L'exemplarité devant parfois venir du public, je défendrai l'idée d’une compensation carbone de la part des organismes publics. Moi le premier, j’utiliserai une partie de ma réserve parlementaire pour financer des projets locaux, menés par des Français.

Je m’engage à porter et à voter toutes les dispositions législatives favorables à la conversion écologique de notre modèle de développement et ce dans un esprit transpartisan, quelle que soit le groupe politique ou le gouvernement à l’origine de ces textes.

En tant que député, je m’investirai pleinement dans ma mission de contrôle de l’action du gouvernement, notamment en matière d’écologie. Je ne manquerai aucune occasion de le faire, notamment lors du vote annuel du projet de loi de finances mais également au cours des sessions de questions au gouvernement ainsi que des auditions et enquêtes conduites par les parlementaires. Pour m’épauler dans cette mission, mon équipe conduira sans relâche un travail de veille transversale sur les questions environnementales afin que l’écologie soit le dénominateur commun de nos politiques publiques.

Rééquilibrer nos institutions en faveur du Parlement et de mécanismes de démocratie participative

Notre système démocratique connaît une crise importante, liée au manque de confiance des Français envers un système politique qui ne les représente pas de manière satisfaisante. Nous devons en finir avec ces politiciens rentiers de la République, et qui cumulent parfois jusqu’à 24 années ininterrompues de mandat.

C’est pour cette raison que je soutiens une profonde réforme de notre constitution, pour aller vers une 6ème République. Dès que possible, je défendrai l’organisation d’une conférence qui travaillera à l’élaboration d’une nouvelle constitution.

Je soutiendrai les initiatives de reconnaissance du vote blanc pour ce qu’il est : un geste civique. Le vote blanc est l’un des moyens de passer d’une démocratie intermittente à une démocratie active.

Je souhaite donner le pouvoir aux citoyens d’écrire la loi de manière collaborative par l’écriture d’ « amendements citoyens » sur le modèle du projet de loi pour une République numérique. Je soutiendrai également une politique d’open data et de transparence des données publiques. Je garantirai un large accès du public aux données conservées et traitées par les administrations publiques.

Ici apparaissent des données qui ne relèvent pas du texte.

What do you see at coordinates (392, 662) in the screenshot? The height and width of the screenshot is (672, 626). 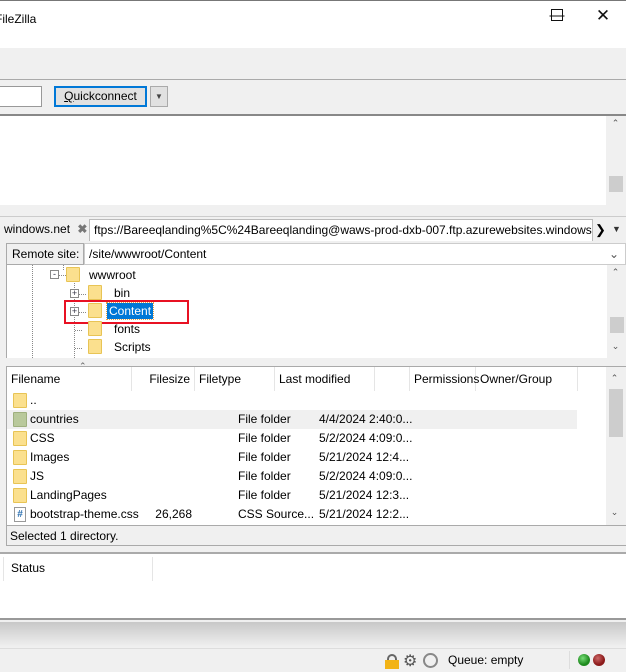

Je reviendrai régulièrement vers vous, à la fois pour faire un bilan annuel de mon mandat et répondre à vos questions, mais aussi pour solliciter votre avis sur les grandes réformes en discussion au Parlement.

Je m’engage à ne pas effectuer plus de deux mandats.

Dans l’esprit de la réforme qui a créé les Conseils Consulaires, je souhaite que nous donnions plus de responsabilités à ces derniers, notamment sur les questions de bourses scolaires. Les Conseils Consulaires devront être présidés par un élu.